You must read this excellent piece by Megan McArdle, It’s Normal for Regulators to Get Captured. “regulatory capture is not some horrid aberration; it is closer to the natural state of a regulatory body.”

This is true. That is why the entire modern administrative state has to be re-thought, re-configured and replaced. It does not work, it never worked, it cannot work.

The regulatory state is the defining feature of the Industrial Era, America 2.0 state. It needs to be shut down, wrapped up and replaced.

This does not mean return to the law of the jungle. It means making laws that actually align incentives with desired ends, as imperfect as that always is.

Fortunately the entire Industrial Era legacy government in the USA is at this very moment visibly failing to accomplish its goals, while costing more and more, and becoming increasingly heavy handed and punitive. Incumbents and government employees are OK with this. Everyone else hates it.

The motivation to do a once-in-a-century overhaul is growing. The point is to be there with better ideas when it happens.

America 3.0 will, we hope, have a very different regulatory framework.

Luigi Zingales

The superb book by Luigi Zingales entitled A Capitalism for the People: Recapturing the Lost Genius of American Prosperity addresses the issue of regulatory capture, and how it is getting worse, rapidly, in recent years. One criticism of the book is that Prof. Zingales has good reform proposals scattered through the book, but they are never pulled together or fully thought out. As Walter Russell Mead observed in his short review of the book: “At times, the policy discussion seems a bit disjointed.” Yes.

Another reviewer noted: “Zingales is desperate to save competitive, meritocratic capitalism from the clutches of crony capitalism. And in this desperation, he suggests dozens of policy proposals.” Someone needs to go through and pull out all the policy proposals, and write it all up and post it somewhere. (That someone might be you: Used copies of the book are only $.25 on Amazon, so grab one.)

Perhaps Prof.
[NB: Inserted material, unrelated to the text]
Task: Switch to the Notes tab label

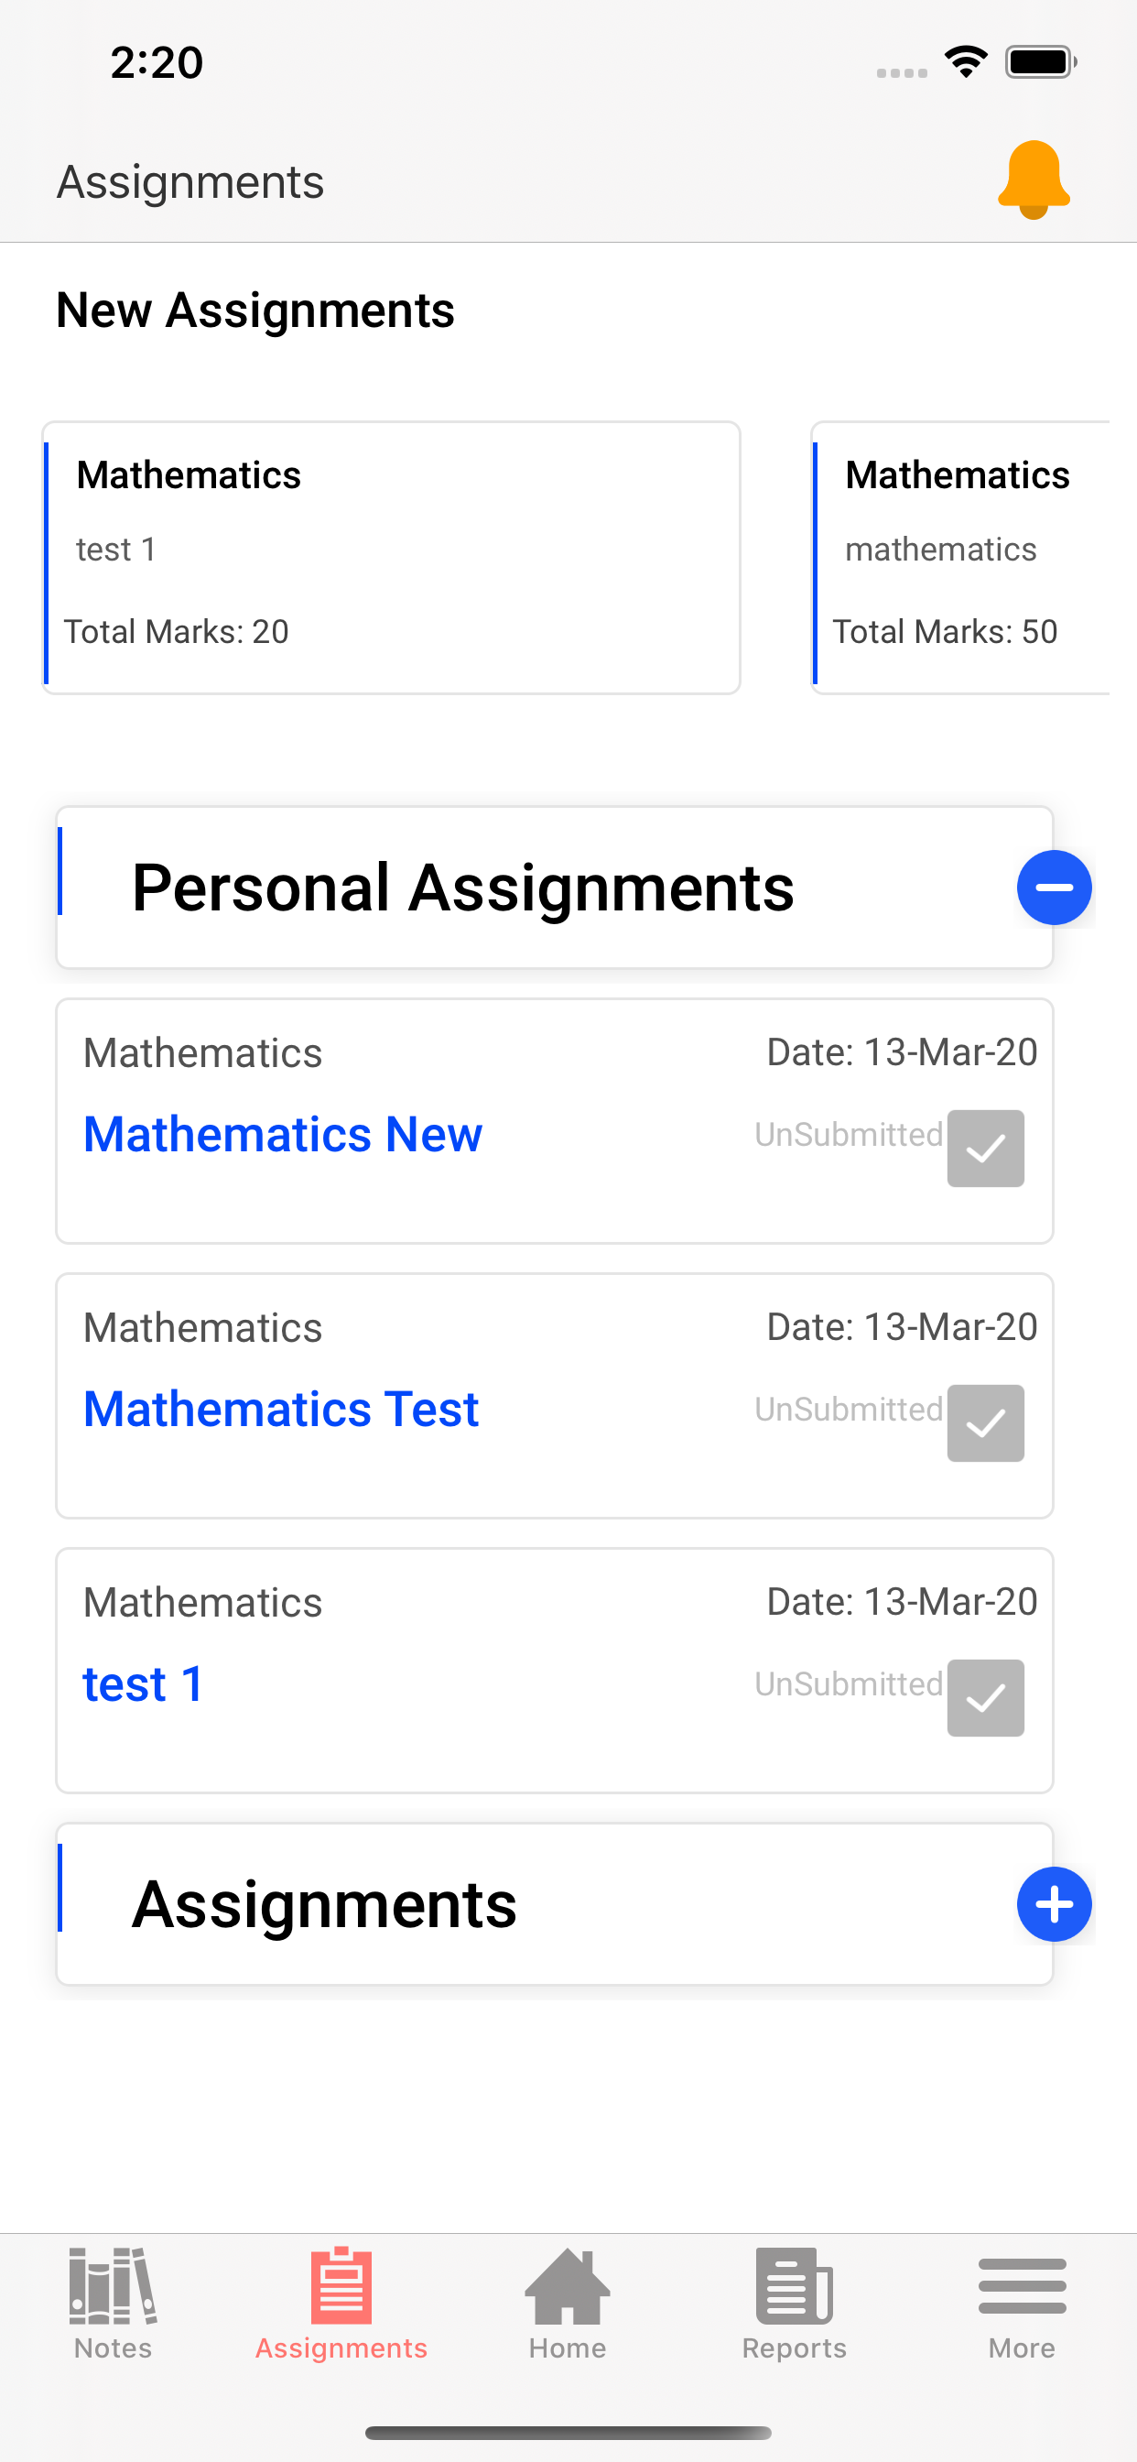Action: tap(113, 2348)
Zingales next book will be a developed list of policy proposals to help us overcome the problem of regulatory capture.

In the meantime, we are developing ideas on alternatives to the current regulatory model with its inevitable capture by incumbents, including some ideas derived from Zingales.

Stand by.

Incidentally, Prof. Zingales is on the faculty at the University of Chicago Booth School of Business. The University of Chicago, and the Graduate School of Business — the “GSB” as it used to be called — have a long history of engagement with this problem. One of the first people to investigate what regulatory agencies actually did was George Stigler, who was on the faculty of the Economics Department and the GSB.

Stigler

Stigler began examining this question in the early 1960s. A seminal essay was “What Can Regulators Regulate? The Case of Electricity,” George J. Stigler and Claire Friedland, Journal of Law and Economics, Vol. 5, (Oct., 1962), pp. 1-16. Stigler’s essays on this subject were compiled into The Citizen and the State: Essays on Regulation, published in 1975.

Citizen and the State

I got my hands on a copy of this when I worked at the GSB Development Office in 1986. Stigler won the Nobel prize a few years before in 1982 and they gave away copies of his books to alumni, and there were a few leftover copies in the basement. (Yes, I asked if I could have it before I took it.) Some of the math was beyond me. But the basic idea reinforced my insight, from reading The Logic of Collective Action: Public Goods and the Theory of Groups by Mancur Olson a few years earlier, that the regulatory state was going to grow like a cancer and destroy our freedom and prosperity — and I saw no way to stop that from happening.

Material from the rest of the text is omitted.